Where Can You Find Steel?
Steel is in favor. Look to your right, your left, up, down, wherever—odds are that you will catch a glimpse of steel. Long used for constructing our bridges and buildings, the low-carbon alloy today makes up 75 percent of all major appliances and occupies 25 percent of the average computer. Furthermore, the ferrous metal is the main material used in delivering renewable energy, is heavily recycled (more than 80 million tons in North America annually), and has an estimated $900 billion turnover overall.
What are the Properties of Steel?
The rifeness of steel is largely attributable to the iron alloy’s numerous physical and chemical properties that make it ideal for industrial usage. Steel often has a high tensile strength, a useful hardness, resistance to abrasion and deformation, and the ability to withstand corrosion, heat and pressure.
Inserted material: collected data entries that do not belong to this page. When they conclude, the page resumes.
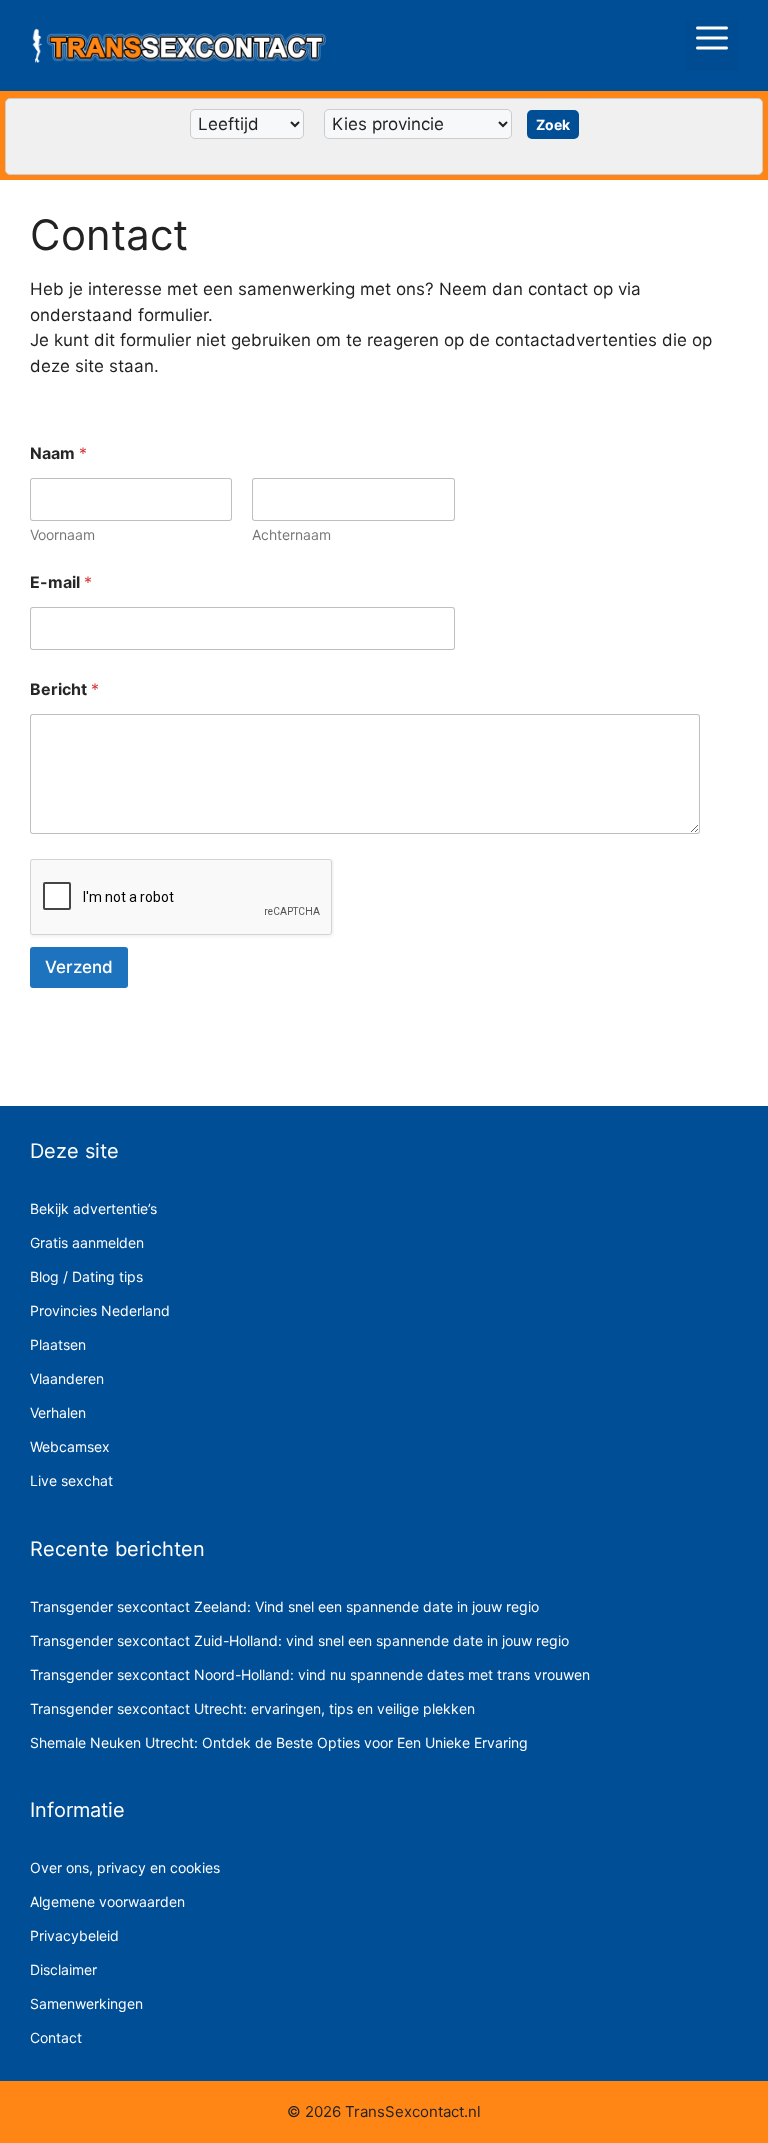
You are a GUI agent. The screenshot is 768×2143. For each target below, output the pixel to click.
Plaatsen (58, 1344)
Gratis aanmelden (87, 1242)
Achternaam (291, 534)
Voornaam (62, 534)
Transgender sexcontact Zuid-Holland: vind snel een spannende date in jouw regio (299, 1640)
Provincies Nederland (100, 1310)
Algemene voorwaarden (107, 1901)
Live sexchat (71, 1480)
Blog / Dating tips (86, 1276)
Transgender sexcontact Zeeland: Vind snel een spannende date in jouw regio (284, 1606)
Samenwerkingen (86, 2003)
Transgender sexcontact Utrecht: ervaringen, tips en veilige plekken (252, 1708)
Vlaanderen (67, 1378)
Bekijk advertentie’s (93, 1208)
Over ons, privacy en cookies (125, 1867)
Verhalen (58, 1412)
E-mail (61, 582)
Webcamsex (70, 1446)
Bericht (64, 689)
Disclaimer (63, 1969)
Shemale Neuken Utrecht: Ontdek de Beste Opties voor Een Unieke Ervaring (279, 1742)
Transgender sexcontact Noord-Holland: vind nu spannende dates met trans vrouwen (310, 1674)
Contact (56, 2037)
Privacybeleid (74, 1935)
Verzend (79, 967)
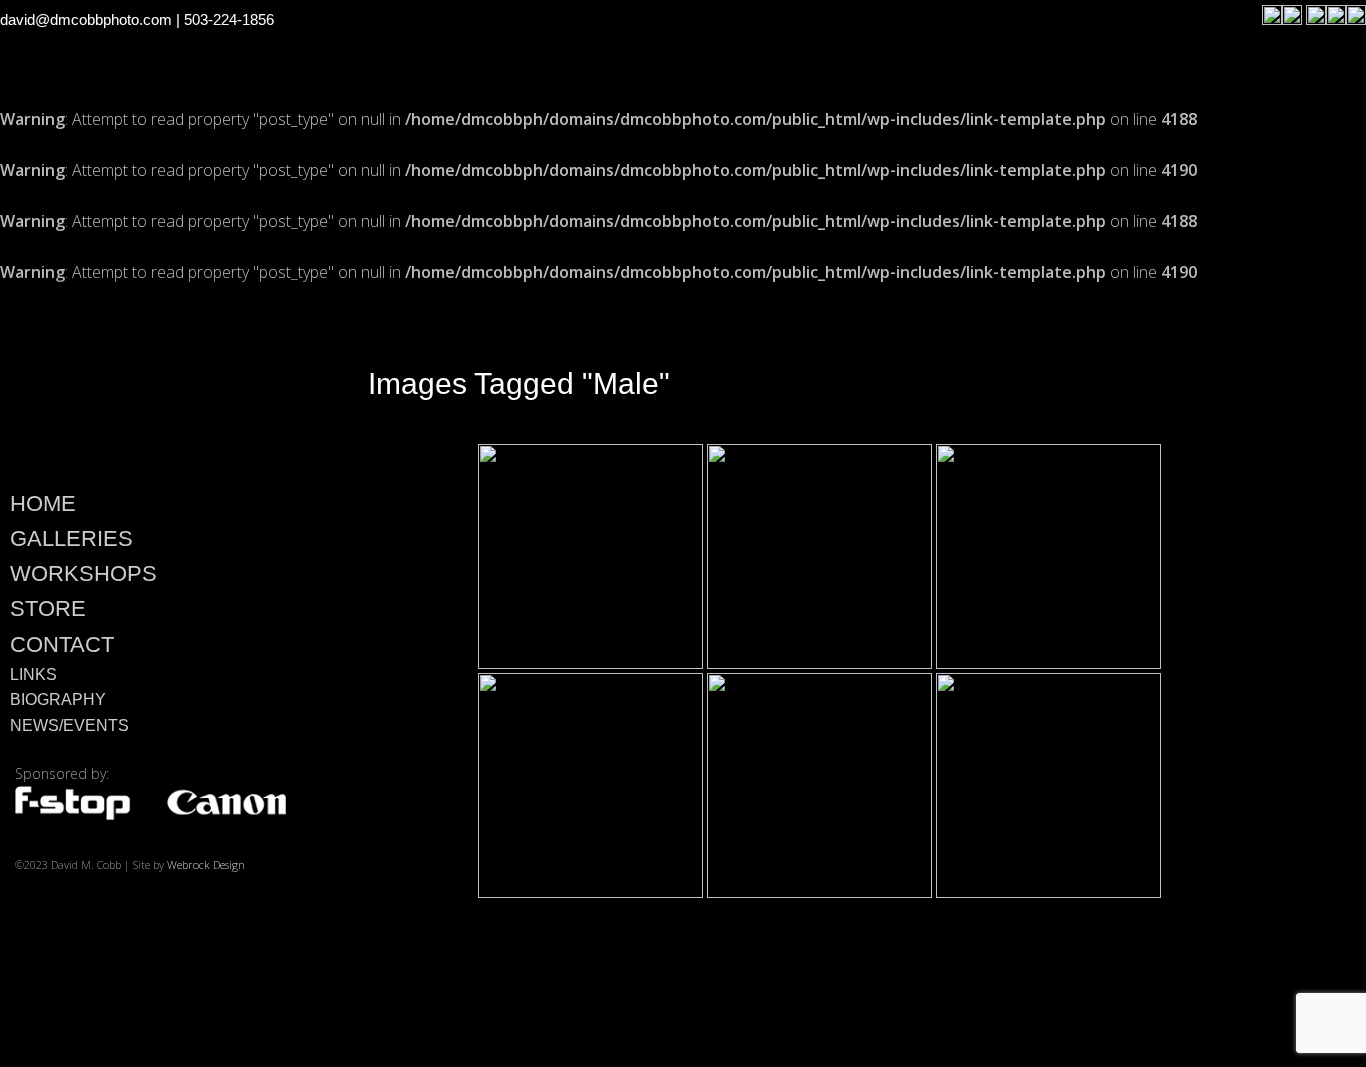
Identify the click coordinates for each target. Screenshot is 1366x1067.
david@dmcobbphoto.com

However, these attributes vary among the three primary types of steel—steel, stainless steel, and steel alloys.
Adequate testing, of course, is necessary to assess these properties in steel samples. However, it is ideal to avoid variations in testing methods, as they are conducted to acquire reproducible and comparable results. Standard mechanical tests are necessary for product specifications. These are covered within ASTM A370-20: Standard Test Methods and Definitions for Mechanical Testing of Steel Products.
About the ASTM A370-20 Standard
ASTM A370-20 covers procedures and definitions for mechanical testing of steel, stainless steel, and related alloy products. As the common standard for these products, the document is applicable to numerous steel specimens. They can be round, flat, bars, wires, tubular, or other sizes and shapes.
Specifically, ASTM A370-20 includes numerous sections for tension and impact testing of various steel specimens. The international standard document also details standard tests for Brinell and Rockwell hardness of steel, as well as a bend test.
The annexes of ASTM A370-20 cover details peculiar to certain products and processes—bar products, tubular products, fasteners, round wire products, notched-bar impact testing, multi-wire strand, and steel reinforcing bars—that supplement these test methods.